## PROVIDED PASSAGE

━━━━━━━━━━━━━━━━

UNITED STATES
SECURITIES AND EXCHANGE COMMISSION
Washington D.C. 20549
_____________

FORM 8-K
_____________

CURRENT REPORT

Pursuant to Section 13 or 15(d) of the
Securities Exchange Act of 1934

Date of Report (Date of earliest event reported): September 20, 2012
__________________________________________

OSL HOLDINGS, INC.
(Exact name of registrant as specified in its charter)
__________________________________________

Nevada   001-32658   98-0441032
(State or other jurisdiction of incorporation)
 
(Commission File Number)
 
(I.R.S. Employer Identification Number)

60 Dutch Hill Road, Suite 15
Orangeburg, NY 10962
(Address of principal executive offices and zip code)

(845) 363-6776
(Registrant’s telephone number, including area code)

Check the appropriate box below if the Form 8-K filing is intended to simultaneously satisfy the filing obligation of the registrant under any of the following provisions:

¨  Written communications pursuant to Rule 425 under the Securities Act (17 CFR 230.425)
¨  Soliciting material pursuant to Rule 14a-12 under the Exchange Act (17 CFR 240.14a-12)
¨  Pre-commencement communications pursuant to Rule 14d-2(b) under the Exchange Act (17 CFR 240.14d-2(b))
¨  Pre-commencement communications pursuant to Rule 13e-4(c) under the Exchange Act (17 CFR 240.13e-4(c))
 
 
 
 

 
 
Item 1.01.      Entry into a Material Definitive Agreement.
 
Issuance of Promissory Note
 
On September 21, 2012, OSL Holdings, Inc. (the “Company”) issued a convertible promissory note to Panache Capital, LLC (“Panache”) in the principal amount of $30,000 (the “Note”) with a maturity date of September 21, 2013. The interest rate of the Note is 10% per annum through the maturity date.
 
The Note is convertible into shares of the Company’s common stock at any time and from time to time, valued at an agreed discount to market not to fall below a 49% discount to the average of the three lowest closing bid prices for the Company’s common stock during the ten days immediately preceding a conversion date. In the event the Company fails to deliver to Panache the common stock issuable upon conversion, the Company shall be required to pay to Panache $2,000 per day for each day beyond the due date until the Company so delivers the common stock (the “Conversion Penalty”).
 
The Note is subject to the following default provisions:
 
·  
Failure to pay principal or interest when due;
 
·  
Failure to issue common stock upon conversion;
 
·  
Breach of a material covenant and such breach continues for 10 days;
 
·  
Breach of representations or warranties;
 
·  
Assignment for the benefit of creditors;
 
·  
Entry of a money judgment or similar process against the Company for more than $50,000 which is not vacated within 20 days;
 
·  
Bankruptcy;
 
·  
Delisting of the Company’s common stock;
 
·  
Failure to comply with the reporting requirements of the Securities Exchange Act of 1934 or ceasing to be subject to such requirements;
 
·  
Dissolution, liquidation or winding up of the Company or its business;
 
·  
Cessation of operations;
 
·  
Failure to maintain material intellectual property rights or other assets necessary to conduct business;
 
·  
A material restatement of the Company’s financial statements;
 
·  
Any reverse split without prior notice;
 
·  
The replacement of the Company’s transfer agent prior to providing certain instructions to the replacement transfer agent with respect to the conversion of the Note;
 
·  
Certain mergers or consolidations, at the option of Panache; and
 
·  
Cross defaults under other agreements or obligations between the Company and Panache.

━━━━━━━━━━━━━━━━

## DIRECTIVE 1
How would you put this sentence from the Form 8-K filing into Spanish: "The interest rate of the Note is 10% per annum through the maturity date."
## DIRECTIVE 2
According to the Form 8-K filing, why would the Company have to pay Panache $2,000 per day? Answer in one to three sentences.
## DIRECTIVE 3
Could you continue the Form 8-K filing on the OSL Holdings promissory note from the point where it stops?
The material that comes next has no connection to the Form 8-K filing.

━━━━━━━━━━━━━━━━

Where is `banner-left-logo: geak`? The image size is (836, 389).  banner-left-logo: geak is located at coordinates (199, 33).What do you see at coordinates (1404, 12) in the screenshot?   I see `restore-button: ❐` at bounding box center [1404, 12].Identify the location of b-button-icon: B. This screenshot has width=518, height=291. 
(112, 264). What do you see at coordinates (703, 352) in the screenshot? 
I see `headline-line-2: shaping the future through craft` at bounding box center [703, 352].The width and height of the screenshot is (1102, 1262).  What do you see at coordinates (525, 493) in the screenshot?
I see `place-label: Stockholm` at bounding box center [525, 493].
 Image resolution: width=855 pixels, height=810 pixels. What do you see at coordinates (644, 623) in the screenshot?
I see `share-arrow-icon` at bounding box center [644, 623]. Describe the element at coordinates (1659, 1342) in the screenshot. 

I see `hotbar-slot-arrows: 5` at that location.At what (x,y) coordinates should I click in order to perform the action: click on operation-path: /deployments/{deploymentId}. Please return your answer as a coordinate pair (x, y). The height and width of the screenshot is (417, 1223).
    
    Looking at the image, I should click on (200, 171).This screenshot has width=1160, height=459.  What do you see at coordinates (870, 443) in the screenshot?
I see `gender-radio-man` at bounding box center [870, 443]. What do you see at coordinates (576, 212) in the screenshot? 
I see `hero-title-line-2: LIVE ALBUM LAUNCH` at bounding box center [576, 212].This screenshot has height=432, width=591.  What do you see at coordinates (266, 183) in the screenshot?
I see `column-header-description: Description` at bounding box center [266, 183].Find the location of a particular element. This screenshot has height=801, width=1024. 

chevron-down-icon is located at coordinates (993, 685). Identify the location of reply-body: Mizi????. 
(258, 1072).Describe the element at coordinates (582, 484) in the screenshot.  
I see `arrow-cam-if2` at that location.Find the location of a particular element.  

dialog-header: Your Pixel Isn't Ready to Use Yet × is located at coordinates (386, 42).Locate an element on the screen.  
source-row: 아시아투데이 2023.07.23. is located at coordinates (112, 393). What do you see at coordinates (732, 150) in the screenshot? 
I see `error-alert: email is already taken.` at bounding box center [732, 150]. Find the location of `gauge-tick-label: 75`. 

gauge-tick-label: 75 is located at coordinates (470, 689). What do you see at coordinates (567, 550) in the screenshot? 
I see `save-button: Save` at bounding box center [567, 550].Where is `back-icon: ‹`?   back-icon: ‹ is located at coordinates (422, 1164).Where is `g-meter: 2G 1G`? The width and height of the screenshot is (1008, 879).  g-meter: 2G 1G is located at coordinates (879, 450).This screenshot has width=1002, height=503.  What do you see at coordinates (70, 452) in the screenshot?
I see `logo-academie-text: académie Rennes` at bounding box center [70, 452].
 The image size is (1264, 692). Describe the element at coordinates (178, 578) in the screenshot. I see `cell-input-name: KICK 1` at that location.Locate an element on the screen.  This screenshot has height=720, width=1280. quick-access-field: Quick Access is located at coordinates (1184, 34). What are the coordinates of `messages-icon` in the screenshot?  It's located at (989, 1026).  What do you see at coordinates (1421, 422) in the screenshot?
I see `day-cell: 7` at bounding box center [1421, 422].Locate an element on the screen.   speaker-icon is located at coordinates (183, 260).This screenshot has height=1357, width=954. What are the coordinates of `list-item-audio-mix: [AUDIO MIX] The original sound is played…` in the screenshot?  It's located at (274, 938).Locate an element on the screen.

━━━━━━━━━━━━━━━━

## ANSWER SECTION 1
La tasa de interés del Pagaré es del 10 % anual hasta la fecha de vencimiento.

## ANSWER SECTION 2
The Company would owe the payment if it failed to deliver to Panache the common stock issuable upon conversion of the Note. The $2,000 accrues for each day beyond the due date until the Company delivers the stock, and the filing calls this the Conversion Penalty.

## ANSWER SECTION 3
 
 In the event the Company shall default in the payment of the Note, the interest rate shall be increased to 15% per annum. Furthermore, upon the occurrence and during the continuation of any event of default with respect to failure to pay principal or interest when due at the maturity date, the Note shall become immediately due and payable and the Company shall pay to Panache, in full satisfaction of its obligations under the Note, an amount equal to the Default Sum. “Default Sum” is defined as (a) the then outstanding principal amount of the Note to the date of payment, plus (b) the accrued and unpaid interest on the unpaid principal amount of the Note to the date of payment (the “Mandatory Prepayment Date”) plus (c) default interest, if any, on the amounts referred to in clauses (a) and (b) plus (d) any amounts owed to Panache pursuant to the Conversion Penalty.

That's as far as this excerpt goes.